Calling recommendations from the city’s environment committee “redundant,” Surrey Mayor Doug McCallum chose not to have council vote on them.
“On the recommendations, I am, from the chair, going to say that they are redundant,” McCallum said. “This council has already asked planning staff to do a full report for us on the tree bylaw.”

He had the recommendations referred back to planning staff.
Coun. Steven Pettigrew, chair of the Environmental Sustainability Advisory Committee (ESAC), was outraged over the mayor’s actions.
“It’s insulting,” Pettigrew said, adding he was expecting city council to be able to have some kind of dialogue about it. “And he just did what he did.”

“It’s insulting,”

~Coun.

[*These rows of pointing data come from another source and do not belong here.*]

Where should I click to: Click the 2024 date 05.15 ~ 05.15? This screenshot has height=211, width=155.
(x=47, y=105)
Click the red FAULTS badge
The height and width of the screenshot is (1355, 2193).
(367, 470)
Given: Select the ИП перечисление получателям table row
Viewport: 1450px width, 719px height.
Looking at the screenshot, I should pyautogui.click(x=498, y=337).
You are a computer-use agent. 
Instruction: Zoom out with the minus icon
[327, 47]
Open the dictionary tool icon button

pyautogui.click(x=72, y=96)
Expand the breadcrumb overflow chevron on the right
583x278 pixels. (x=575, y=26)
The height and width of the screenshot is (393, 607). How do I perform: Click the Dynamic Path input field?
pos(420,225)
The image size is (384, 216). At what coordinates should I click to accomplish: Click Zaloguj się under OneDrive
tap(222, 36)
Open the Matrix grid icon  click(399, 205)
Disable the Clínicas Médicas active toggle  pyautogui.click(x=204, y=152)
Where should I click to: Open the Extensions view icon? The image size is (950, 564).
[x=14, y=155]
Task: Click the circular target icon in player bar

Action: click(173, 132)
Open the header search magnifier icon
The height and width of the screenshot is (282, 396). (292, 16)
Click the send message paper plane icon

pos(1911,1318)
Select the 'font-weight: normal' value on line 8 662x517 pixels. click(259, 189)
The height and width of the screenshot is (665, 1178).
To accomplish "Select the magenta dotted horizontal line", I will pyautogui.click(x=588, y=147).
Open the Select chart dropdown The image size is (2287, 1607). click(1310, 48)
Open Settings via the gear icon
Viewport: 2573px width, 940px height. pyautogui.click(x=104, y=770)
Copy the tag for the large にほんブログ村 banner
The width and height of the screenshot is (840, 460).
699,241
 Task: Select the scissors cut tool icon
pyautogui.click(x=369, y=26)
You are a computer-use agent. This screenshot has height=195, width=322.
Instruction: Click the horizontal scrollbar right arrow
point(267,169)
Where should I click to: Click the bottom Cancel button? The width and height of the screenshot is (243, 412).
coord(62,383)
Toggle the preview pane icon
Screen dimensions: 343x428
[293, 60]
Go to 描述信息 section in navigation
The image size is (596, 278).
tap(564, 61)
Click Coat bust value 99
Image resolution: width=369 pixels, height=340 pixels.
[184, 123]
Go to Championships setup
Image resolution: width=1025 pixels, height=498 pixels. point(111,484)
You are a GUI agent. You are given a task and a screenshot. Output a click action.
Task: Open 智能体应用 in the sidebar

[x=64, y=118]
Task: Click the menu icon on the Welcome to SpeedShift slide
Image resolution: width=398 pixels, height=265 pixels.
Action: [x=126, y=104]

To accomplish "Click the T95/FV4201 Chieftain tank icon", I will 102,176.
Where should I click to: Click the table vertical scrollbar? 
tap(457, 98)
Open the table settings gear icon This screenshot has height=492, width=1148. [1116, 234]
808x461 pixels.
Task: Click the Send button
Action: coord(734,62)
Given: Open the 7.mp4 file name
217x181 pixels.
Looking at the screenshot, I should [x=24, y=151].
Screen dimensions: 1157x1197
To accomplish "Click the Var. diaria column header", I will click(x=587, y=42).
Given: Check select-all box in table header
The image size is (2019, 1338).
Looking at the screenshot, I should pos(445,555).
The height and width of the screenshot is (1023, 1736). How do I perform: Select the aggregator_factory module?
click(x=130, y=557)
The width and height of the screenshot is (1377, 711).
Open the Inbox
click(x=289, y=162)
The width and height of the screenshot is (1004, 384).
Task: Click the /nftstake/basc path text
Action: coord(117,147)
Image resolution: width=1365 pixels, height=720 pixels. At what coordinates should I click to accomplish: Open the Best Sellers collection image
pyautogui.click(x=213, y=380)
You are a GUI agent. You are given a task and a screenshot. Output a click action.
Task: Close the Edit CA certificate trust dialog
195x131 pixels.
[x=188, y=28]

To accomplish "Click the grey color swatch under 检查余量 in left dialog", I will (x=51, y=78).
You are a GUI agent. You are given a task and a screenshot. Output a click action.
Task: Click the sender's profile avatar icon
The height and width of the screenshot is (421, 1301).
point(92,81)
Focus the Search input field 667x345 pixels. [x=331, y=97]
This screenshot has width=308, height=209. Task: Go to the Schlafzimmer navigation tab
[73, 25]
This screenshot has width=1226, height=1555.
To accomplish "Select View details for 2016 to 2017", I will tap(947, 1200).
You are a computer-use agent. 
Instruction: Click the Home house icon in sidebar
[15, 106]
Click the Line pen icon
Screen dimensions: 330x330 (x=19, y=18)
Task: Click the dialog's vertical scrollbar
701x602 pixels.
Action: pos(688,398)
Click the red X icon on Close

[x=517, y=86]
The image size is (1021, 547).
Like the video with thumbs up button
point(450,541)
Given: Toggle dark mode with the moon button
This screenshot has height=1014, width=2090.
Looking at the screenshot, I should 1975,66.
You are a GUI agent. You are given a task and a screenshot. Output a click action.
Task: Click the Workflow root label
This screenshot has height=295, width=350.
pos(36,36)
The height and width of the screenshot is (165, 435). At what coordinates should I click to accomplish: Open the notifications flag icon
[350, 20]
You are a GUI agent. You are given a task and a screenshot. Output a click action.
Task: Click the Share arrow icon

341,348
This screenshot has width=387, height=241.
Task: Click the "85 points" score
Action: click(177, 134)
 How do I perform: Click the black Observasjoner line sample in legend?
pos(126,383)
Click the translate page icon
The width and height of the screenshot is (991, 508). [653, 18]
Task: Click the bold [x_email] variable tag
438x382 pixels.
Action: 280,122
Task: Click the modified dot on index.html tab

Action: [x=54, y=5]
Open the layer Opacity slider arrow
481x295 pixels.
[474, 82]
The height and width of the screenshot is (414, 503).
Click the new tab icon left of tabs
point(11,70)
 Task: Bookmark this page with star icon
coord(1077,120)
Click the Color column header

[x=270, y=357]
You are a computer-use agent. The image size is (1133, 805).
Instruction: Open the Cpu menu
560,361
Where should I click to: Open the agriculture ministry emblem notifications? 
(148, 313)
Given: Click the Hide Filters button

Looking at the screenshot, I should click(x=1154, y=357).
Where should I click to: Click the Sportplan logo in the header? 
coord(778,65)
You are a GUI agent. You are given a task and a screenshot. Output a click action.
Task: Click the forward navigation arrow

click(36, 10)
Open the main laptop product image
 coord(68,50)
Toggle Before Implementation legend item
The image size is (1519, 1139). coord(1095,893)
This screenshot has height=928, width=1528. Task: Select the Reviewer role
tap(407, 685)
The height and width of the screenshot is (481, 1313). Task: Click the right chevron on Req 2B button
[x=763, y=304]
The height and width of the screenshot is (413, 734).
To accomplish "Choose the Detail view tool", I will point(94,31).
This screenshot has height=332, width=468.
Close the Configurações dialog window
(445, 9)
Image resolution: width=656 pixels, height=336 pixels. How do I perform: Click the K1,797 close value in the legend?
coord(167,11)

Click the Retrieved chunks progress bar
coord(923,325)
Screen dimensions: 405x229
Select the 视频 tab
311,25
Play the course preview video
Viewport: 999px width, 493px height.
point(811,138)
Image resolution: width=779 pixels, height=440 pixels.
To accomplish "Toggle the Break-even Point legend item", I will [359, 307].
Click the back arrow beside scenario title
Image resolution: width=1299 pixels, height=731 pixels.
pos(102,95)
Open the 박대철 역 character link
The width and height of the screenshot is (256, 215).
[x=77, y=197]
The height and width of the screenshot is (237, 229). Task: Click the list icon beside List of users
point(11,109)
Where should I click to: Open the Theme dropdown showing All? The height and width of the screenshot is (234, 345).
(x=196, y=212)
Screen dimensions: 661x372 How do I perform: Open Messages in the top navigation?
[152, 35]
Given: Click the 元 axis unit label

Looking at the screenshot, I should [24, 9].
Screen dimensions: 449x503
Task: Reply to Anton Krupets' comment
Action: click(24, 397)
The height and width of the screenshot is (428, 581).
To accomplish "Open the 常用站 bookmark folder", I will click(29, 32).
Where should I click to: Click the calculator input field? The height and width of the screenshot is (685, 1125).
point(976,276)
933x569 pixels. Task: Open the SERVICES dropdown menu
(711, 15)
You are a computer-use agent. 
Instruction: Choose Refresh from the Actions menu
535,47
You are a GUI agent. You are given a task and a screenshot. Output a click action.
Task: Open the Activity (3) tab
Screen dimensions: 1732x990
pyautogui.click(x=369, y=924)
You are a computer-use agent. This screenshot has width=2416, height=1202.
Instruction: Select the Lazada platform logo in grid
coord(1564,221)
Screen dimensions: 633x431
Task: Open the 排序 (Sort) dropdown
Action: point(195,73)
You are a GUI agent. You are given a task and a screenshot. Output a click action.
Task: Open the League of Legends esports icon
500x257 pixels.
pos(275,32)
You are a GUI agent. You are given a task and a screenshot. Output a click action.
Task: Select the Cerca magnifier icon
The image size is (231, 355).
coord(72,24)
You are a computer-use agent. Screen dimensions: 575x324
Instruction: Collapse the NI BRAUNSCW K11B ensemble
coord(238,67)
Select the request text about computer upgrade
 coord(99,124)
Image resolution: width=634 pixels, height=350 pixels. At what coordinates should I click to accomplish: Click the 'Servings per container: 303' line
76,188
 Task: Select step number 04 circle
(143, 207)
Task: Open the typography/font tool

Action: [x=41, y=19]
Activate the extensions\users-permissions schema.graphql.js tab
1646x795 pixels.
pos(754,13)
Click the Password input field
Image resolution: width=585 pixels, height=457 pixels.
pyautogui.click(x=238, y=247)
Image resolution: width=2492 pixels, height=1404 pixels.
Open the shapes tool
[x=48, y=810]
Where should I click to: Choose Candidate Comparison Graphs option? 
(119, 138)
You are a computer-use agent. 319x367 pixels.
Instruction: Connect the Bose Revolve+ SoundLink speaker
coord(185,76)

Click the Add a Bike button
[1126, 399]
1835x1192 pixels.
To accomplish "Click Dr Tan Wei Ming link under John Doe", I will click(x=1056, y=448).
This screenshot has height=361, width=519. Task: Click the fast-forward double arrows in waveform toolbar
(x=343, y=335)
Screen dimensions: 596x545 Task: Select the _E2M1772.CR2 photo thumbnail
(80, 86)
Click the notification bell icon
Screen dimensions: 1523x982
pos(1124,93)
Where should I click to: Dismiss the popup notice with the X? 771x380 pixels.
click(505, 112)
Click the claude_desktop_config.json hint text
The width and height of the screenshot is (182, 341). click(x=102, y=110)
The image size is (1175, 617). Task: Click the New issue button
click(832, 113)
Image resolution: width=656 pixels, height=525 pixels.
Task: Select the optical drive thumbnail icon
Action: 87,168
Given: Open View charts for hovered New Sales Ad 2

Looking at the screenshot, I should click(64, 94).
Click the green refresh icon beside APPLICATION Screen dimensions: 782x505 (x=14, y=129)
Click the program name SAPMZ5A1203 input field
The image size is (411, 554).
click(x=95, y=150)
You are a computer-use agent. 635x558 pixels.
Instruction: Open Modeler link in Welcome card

Steven Pettigrew

Mike Starchuk, former ESAC chair said the mayor’s comments were uncalled for.
“I think I would have taken exception to the word redundant,” Starchuk said. “How respectful is that of the committee and the committee process?”

[Mayor’s full comments at council]  
McCallum referred it back to planning staff to “coincide with a report to council.”
Members of ESAC are not allowed to speak publicly as members of the committee.
The changes to the tree bylaw contained in ESAC minutes include:

  • examining the “capital values” of trees that are removed and ensure penalties are scaled to the size of the tree. For instance, a tree 100 cm diameter at breast height would have a higher permit fees and greater fines if they’re cut down without permission.
  • Providing additional incentives to builders and homeowners to retain trees.
    Improve visibility and display of tree cutting permit notices, and consider an online tree cutting permit database.
  • Consider the potential for a municipal nursery for tree and plant salvage
  • Provide better mechanisms to allow for effective enforcement.
  • Consider benefits that trees provide to the ecosystem

The latter recommendation alludes to something brought up frequently before council by Deb Jack, president of the Surrey Environmental Partners. Jack wants to see alder and spruce given more consideration by the city.

Often described as scrub, both trees have a huge value as a carbon sink, which has a great effect in preventing global warming.
The recommendations are now in the hands of planning staff and may become part of a report to council in the near future.

Mayor Doug McCallum was not immediately available for comment.